# Weaning



## mominpa (Mar 11, 2009)

What is the earliest you have weaned a baby boer goat?

We had a mamma die last night..... her babies are 5 weeks old-- nice and big (good mamma)-- do they NEED bottle fed? We watched them eat hay/grass & drink from the water bucket.

Totally OUR BAD that the mamma died-- we think it may have been worms. She kidded the week I had a baby and I totally forgot to worm her.

I don't know what else it could be!?!?!?!?! She was healthy and FINE yesterday.!?!?


----------



## Creamers (Aug 3, 2010)

Never wean doelings before 12 weeks - 5 weeks is NOT nearly close enough - I wean at 20-24 weeks - bucks or does - but there is no way to consider weaning the bucklings/wethers before 8 weeks, and I'd not consider the does prior to 12. They aren't going to accept bottled without a fit, but offer whole cow's milk - no replacer - unless you have a goat in milk - in a bucket until they are bottlefeeding - might take a lot of time and fighting. Offer at least 40 oz a kid a day -


----------



## hardworkingwoman (Jun 4, 2009)

I am just weaning mine at 4 months. One is mounting my doeling and I don't want a pregnant 4 month old even though that is not common. The other one I am selling. They are doing great. I wouldn't want to do it any earlier. They just seem more adjusted to be able to adapt better. That doesn't help their loud mouths though!! lol 
They had loud mouths before they were being weaned.


----------



## houndlover (Feb 20, 2009)

I have had a few kids and lambs lose their dam at a month to six weeks. None of them would take a bottle. They were fine. They were nibbling hay and pellets by that time, and after going hungry for a day or so, really dug in. Nobody wants to wean this early, but honestly if you can't get them to bottle feed, they'll be weaned.


----------



## mominpa (Mar 11, 2009)

The female took a bottle.

Data records:
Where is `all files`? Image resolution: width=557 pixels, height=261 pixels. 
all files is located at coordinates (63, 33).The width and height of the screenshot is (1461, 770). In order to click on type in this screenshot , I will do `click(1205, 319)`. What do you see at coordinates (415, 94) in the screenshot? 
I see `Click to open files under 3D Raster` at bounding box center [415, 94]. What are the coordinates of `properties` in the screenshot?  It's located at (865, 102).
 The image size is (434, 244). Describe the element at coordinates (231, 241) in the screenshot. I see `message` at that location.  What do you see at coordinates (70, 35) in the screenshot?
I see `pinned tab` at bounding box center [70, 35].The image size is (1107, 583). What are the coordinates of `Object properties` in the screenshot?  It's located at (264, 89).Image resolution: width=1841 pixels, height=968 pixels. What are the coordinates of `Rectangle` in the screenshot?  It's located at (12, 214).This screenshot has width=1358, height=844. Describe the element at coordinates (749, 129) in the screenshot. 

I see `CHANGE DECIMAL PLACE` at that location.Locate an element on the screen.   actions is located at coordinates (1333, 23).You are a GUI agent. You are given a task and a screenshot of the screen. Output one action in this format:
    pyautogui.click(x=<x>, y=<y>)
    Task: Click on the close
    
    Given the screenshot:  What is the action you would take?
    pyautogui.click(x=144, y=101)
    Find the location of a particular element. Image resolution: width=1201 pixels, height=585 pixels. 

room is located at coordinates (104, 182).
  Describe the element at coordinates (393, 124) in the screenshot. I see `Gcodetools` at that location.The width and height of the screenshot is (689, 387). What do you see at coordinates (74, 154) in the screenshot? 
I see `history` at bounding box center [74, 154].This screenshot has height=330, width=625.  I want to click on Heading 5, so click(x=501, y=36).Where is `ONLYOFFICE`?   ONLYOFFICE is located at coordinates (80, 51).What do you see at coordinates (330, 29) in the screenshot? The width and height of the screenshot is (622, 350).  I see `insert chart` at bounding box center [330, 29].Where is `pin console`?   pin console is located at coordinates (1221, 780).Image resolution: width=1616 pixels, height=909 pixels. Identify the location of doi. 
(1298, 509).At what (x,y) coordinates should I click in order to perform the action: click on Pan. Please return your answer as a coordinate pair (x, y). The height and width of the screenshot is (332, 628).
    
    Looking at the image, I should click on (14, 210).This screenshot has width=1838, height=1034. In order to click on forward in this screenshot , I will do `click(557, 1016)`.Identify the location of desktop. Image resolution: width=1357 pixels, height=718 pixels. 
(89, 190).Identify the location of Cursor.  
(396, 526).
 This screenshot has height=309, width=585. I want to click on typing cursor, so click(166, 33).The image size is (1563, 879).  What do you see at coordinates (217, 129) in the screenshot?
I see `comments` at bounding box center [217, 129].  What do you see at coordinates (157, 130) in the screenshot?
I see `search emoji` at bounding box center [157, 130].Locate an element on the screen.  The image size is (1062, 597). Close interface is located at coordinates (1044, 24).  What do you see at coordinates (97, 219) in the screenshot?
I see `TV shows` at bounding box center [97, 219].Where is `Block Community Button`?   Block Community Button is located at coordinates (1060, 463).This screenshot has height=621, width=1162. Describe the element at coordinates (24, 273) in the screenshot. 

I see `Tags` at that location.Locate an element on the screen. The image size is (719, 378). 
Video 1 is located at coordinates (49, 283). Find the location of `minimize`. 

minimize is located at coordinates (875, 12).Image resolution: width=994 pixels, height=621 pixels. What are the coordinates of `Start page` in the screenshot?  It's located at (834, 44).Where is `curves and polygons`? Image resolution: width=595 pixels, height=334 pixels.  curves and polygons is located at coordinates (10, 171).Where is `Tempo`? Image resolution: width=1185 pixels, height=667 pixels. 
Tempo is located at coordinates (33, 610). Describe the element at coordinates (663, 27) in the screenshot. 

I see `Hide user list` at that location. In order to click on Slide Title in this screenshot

Exercise instructions: Reproduce the passage of the weaning thread between "What is the" and "to worm her.", inclusive, character for character.

The reply:
What is the earliest you have weaned a baby boer goat?

We had a mamma die last night..... her babies are 5 weeks old-- nice and big (good mamma)-- do they NEED bottle fed? We watched them eat hay/grass & drink from the water bucket.

Totally OUR BAD that the mamma died-- we think it may have been worms. She kidded the week I had a baby and I totally forgot to worm her.